Human hip osteoarthritis research that matters

I pulled this literature review from the Four Leg News 2 (1), 2013.  I thought it would be good to share with everyone!  

Cheers!  Laurie

Jigami H, Sato D, Tsubaki A et al. (2012)  Effects of weekly and fortnightly therapeutic exercise on physical function and quality of life in individuals with hip osteoarthritis. J Orthop Sci 17(6): 737 – 744. 

Study: 36 women with diagnosed hip osteoarthritis were divided into two groups depending upon the frequency of therapeutic exercise (weekly or fortnightly).   Land based exercises and aquatic exercises were performed on the same day for 10 sessions with each group.   All exercise was physical therapist supervised.  Land based exercise consisted of a 5-minute warm up, 20 minutes of muscle strengthening, 5 minutes of single-leg standing, and 10 minutes of muscle stretching, followed by 30 minutes of rest and drinking water.  This regimen was followed by the aquatic exercise: 5 minutes of warm up, 15 minutes of walking in the pool, 5 minutes of muscle strengthening, 5 minutes of single-leg standing, 5 minutes of whole-body coordination, and 5 minutes of muscle relaxation.

Muscle strength of the lower extremity, "timed up and go" (TUG), time of one-leg standing with open eyes (TOLS), Harris Hip Score, and scores of the Medical Outcomes Survey Short Form-36 questionnaire, were measured before and after interventions. 
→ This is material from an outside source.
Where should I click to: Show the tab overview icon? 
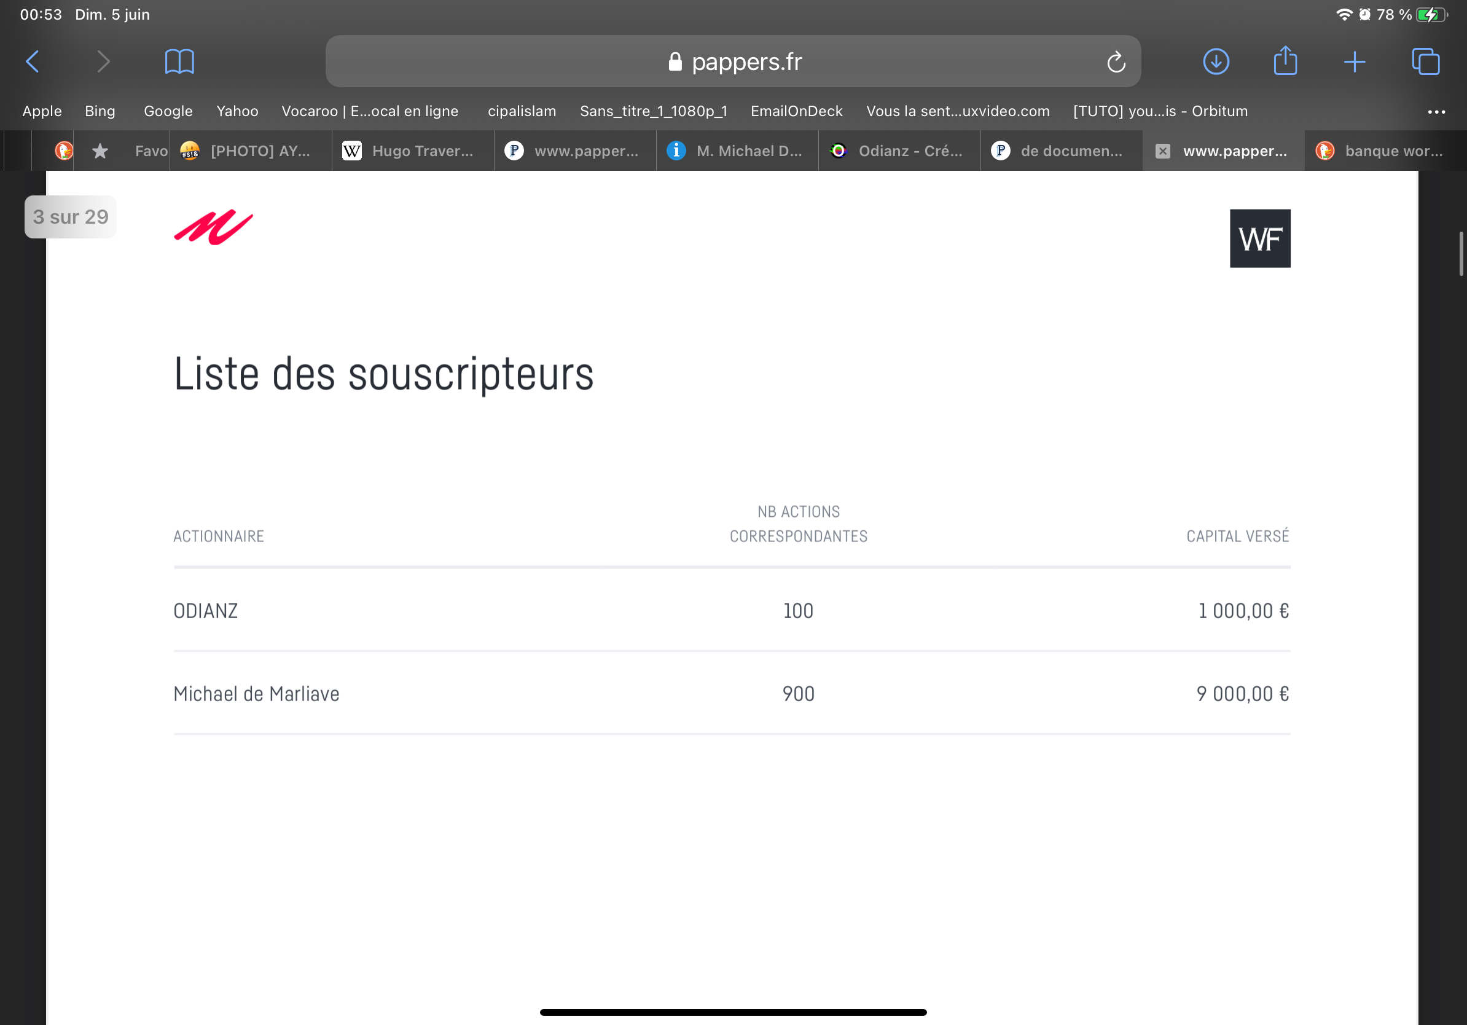click(x=1425, y=62)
Results:  The women who exercised weekly had significant improvement on lower-extremity muscle strength for all muscles as compared to the fortnightly exercise group, which had no significant changes.  Both groups demonstrated significant improvement in the TUG and TOLS tests after interventions. 

Clinical Relevance: 

This study has high clinical relevance (in humans… and therefore should matter for animals too).  Functional objective outcome measures were used, and an intervention strategy was employed that could directly impact clinical practice.  We could all use this study to justify advocating for a weekly, targeted, supervised exercise intervention for any patient (human or animal) with hip osteoarthritis.